■ Texte de lecture
**********

Articles 1, paragraphe 1, et 2, paragraphe 1, de la convention. Liberté des personnes au service de l’Etat de quitter leur emploi. 1. Dans ses précédents commentaires, la commission avait relevé l’incompatibilité avec la convention de dispositions législatives et réglementaires dans la mesure où lesdites dispositions ne permettaient pas aux personnes au service de l’Etat de quitter leur emploi si telle était leur volonté. Les dispositions concernées sont: a) la loi no 61-33 du 15 juin 1961 relative au statut général des fonctionnaires; b) le décret no 77-429 mis à jour le 31 décembre 1987 portant organisation de l’Ecole nationale d’administration et de magistrature; c) le décret no 84-501 du 2 mai 1984 sur l’organisation et les règles de fonctionnement de l’Ecole militaire de santé; d) les textes organisant les écoles de formation des personnes appelées à servir l’Etat. La commission avait ainsi exprimé l’espoir que les nouveaux textes qui seraient adoptés, d’après les indications du gouvernement, garantissent la liberté des agents de l’Etat de quitter leur emploi de leur plein gré. La commission avait également souhaité que le gouvernement communique des informations sur l’application pratique de la loi no 90-02 instituant un dispositif d’incitation au départ volontaire des agents de l’Etat. L’avant-dernier rapport du gouvernement indique que 2 600 agents environ ont bénéficié du programme de départ volontaire pour la période 1990-91. Le rapport précise également que la loi no 97-17 du 1er décembre 1997 portant Code du travail abroge la loi no 61-34 du 15 juin 1961.

2. La commission rappelle que «les dispositions légales empêchant un travailleur engagé pour une durée indéterminée de mettre fin à son emploi moyennant un préavis raisonnable ont pour effet de transformer une relation contractuelle fondée sur la volonté des parties en un service imposé par la loi et sont incompatibles avec les conventions concernant le travail forcé…» (voir paragr. 68 de l’étude d’ensemble de 1979). La commission a souligné, en effet à maintes reprises, que toute personne au service de l’Etat doit pouvoir quitter le service de sa propre initiative, dans des délais raisonnables, soit à des intervalles déterminés, soit moyennant préavis; les personnes ayant bénéficié aux frais de l’Etat d’une formation, et qui est dans leur propre intérêt, pouvant être appelées à rembourser une partie des dépenses encourues par l’Etat au prorata du reste de la période pour laquelle elles s’étaient engagées.

**********

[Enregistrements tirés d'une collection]

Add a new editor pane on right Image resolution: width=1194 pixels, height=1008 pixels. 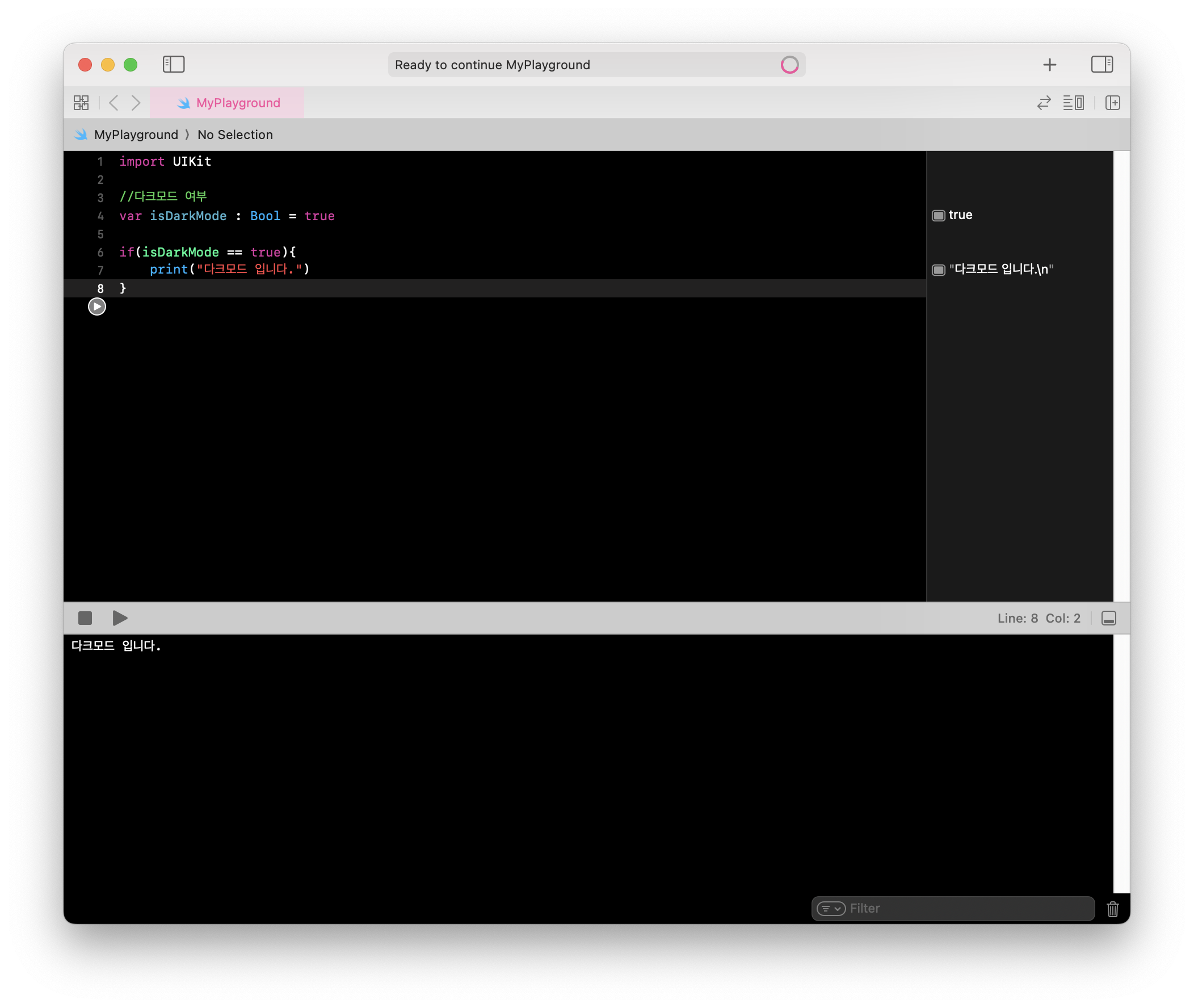click(x=1112, y=103)
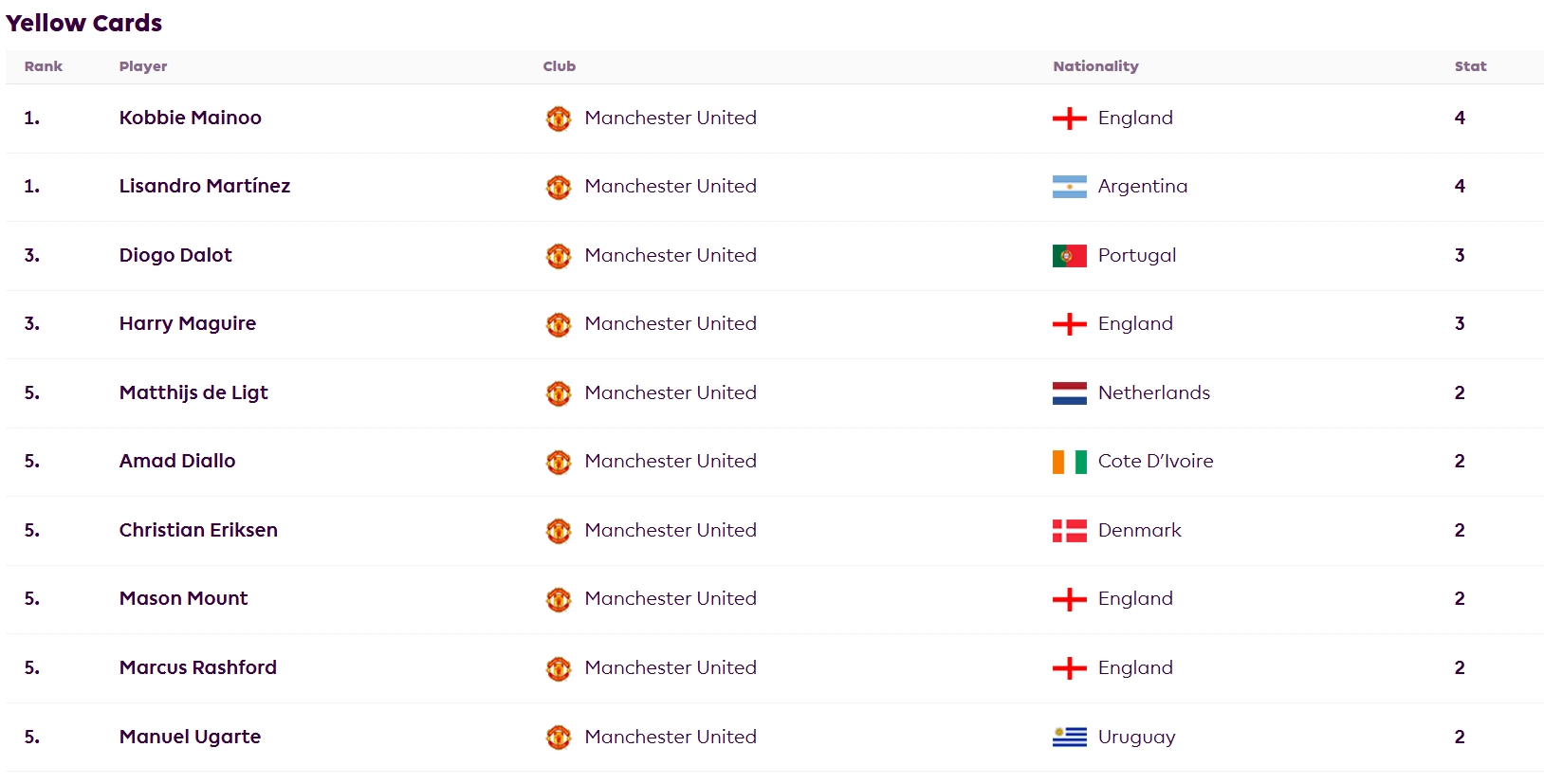
Task: Click Amad Diallo's name
Action: point(177,461)
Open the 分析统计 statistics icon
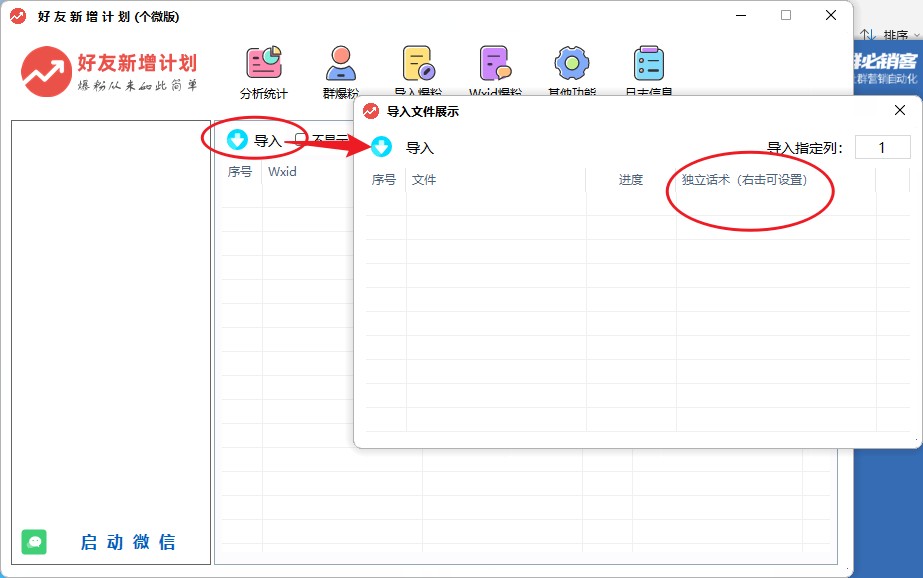The width and height of the screenshot is (923, 578). pyautogui.click(x=264, y=64)
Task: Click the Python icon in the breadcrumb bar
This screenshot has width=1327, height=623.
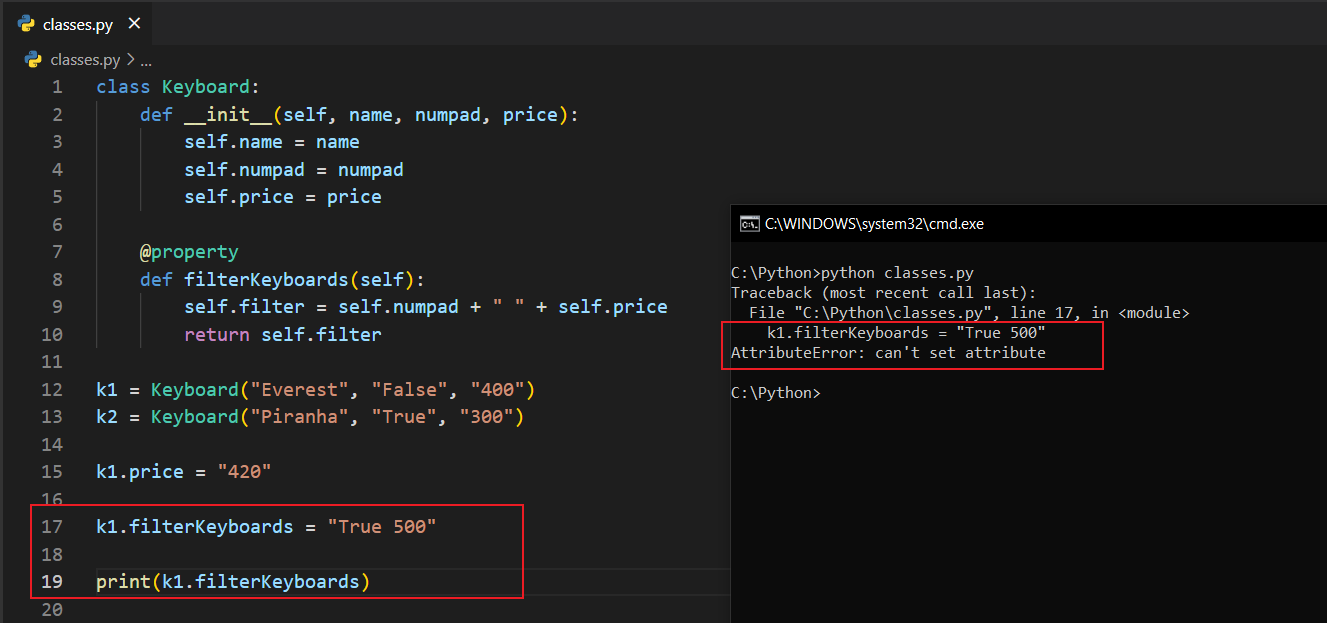Action: point(34,59)
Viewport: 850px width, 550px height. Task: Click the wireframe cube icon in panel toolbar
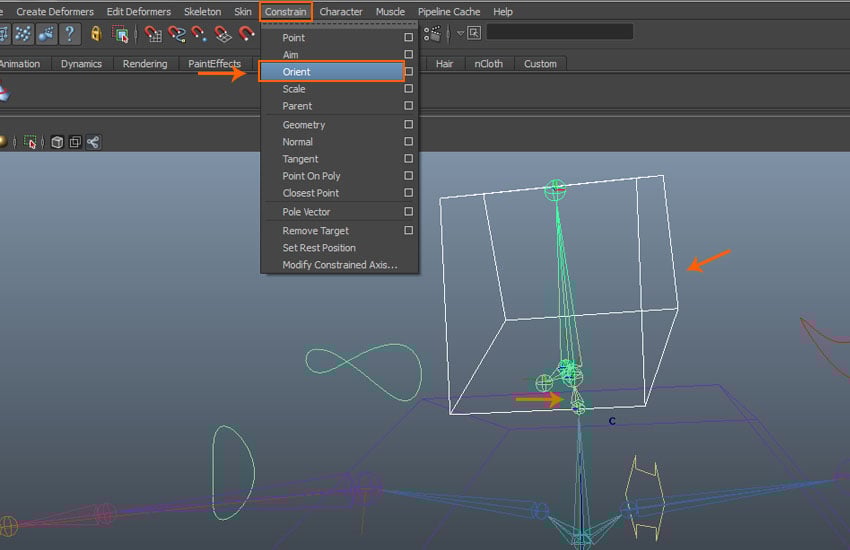57,142
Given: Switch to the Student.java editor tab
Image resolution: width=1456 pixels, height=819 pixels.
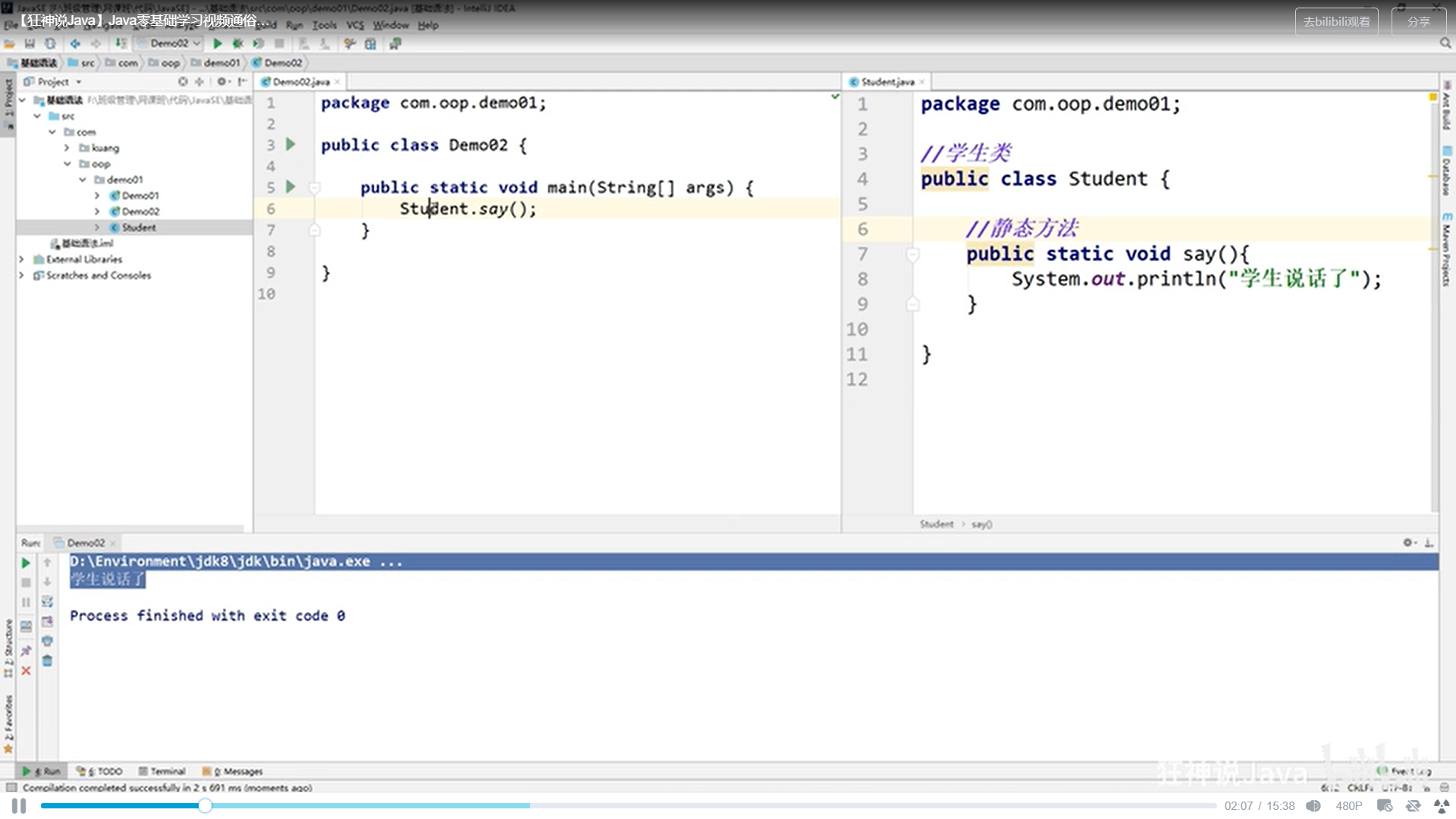Looking at the screenshot, I should pos(887,82).
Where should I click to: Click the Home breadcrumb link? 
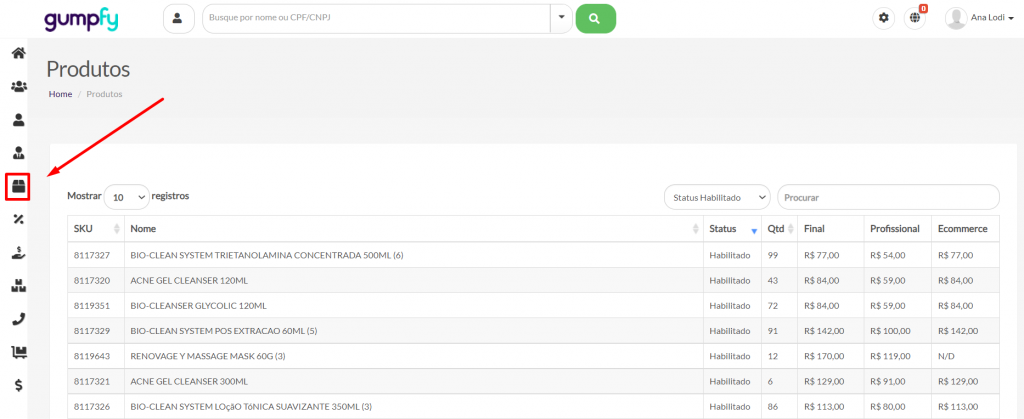[60, 94]
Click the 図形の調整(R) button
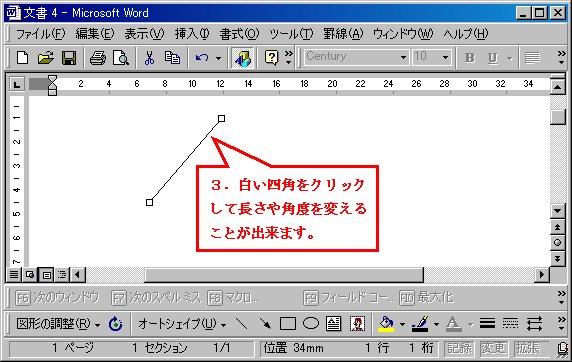The image size is (572, 362). point(58,324)
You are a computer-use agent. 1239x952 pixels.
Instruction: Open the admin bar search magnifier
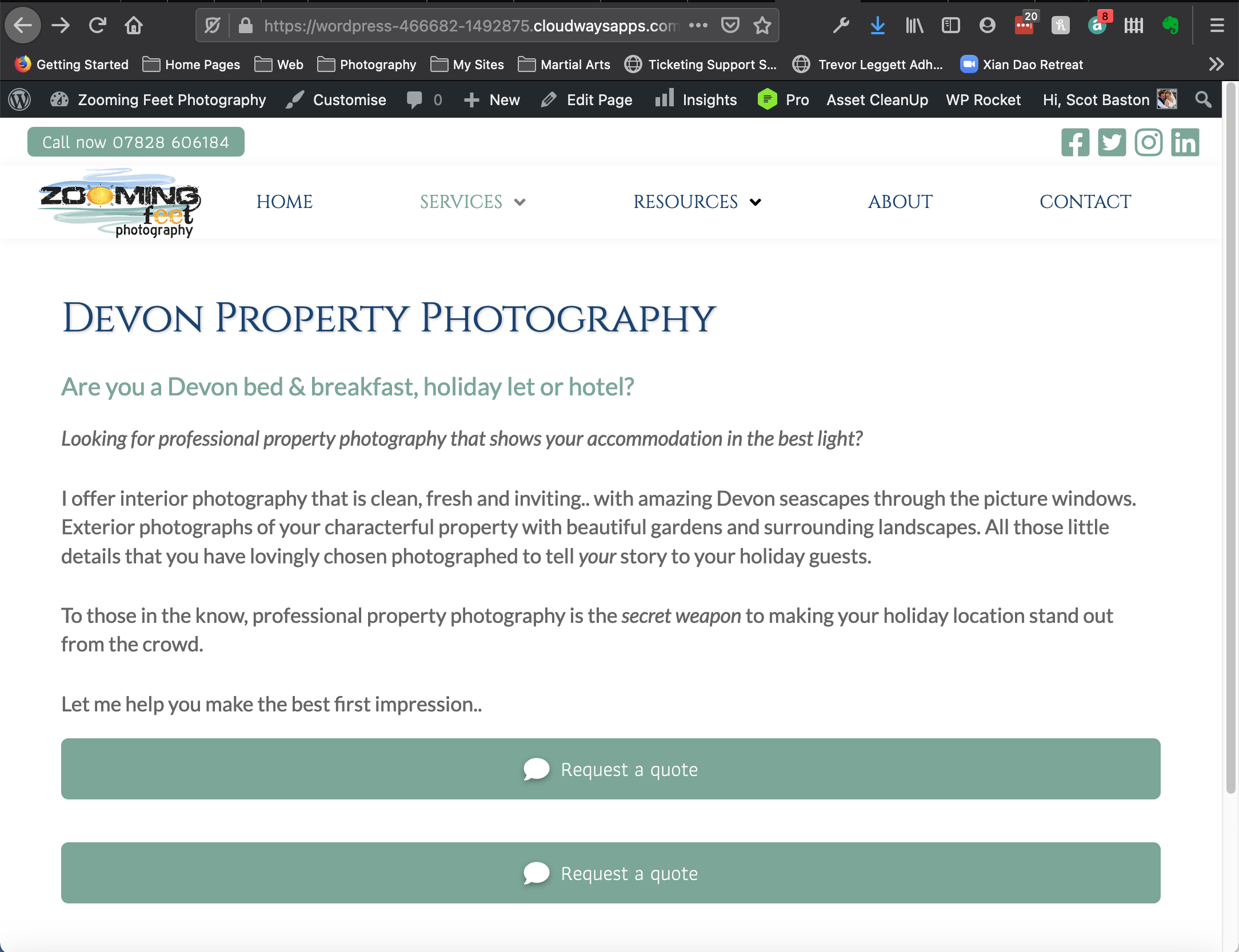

**********

■ Exercice proposé 1
D'après le texte sur la liberté de quitter l'emploi, combien d'agents environ ont bénéficié du programme de départ volontaire pour la période 1990-91 ?
■ Exercice proposé 2
Relevez dans le texte sur la liberté de quitter l'emploi toutes les dispositions dont la commission avait relevé l'incompatibilité avec la convention.
Les enregistrements constituent un matériau indépendant du texte sur la liberté de quitter l'emploi.

■ Réponse complète 1
Environ 2 600 agents.

■ Réponse complète 2
a) la loi no 61-33 du 15 juin 1961 relative au statut général des fonctionnaires ;
b) le décret no 77-429 mis à jour le 31 décembre 1987 portant organisation de l'Ecole nationale d'administration et de magistrature ;
c) le décret no 84-501 du 2 mai 1984 sur l'organisation et les règles de fonctionnement de l'Ecole militaire de santé ;
d) les textes organisant les écoles de formation des personnes appelées à servir l'Etat.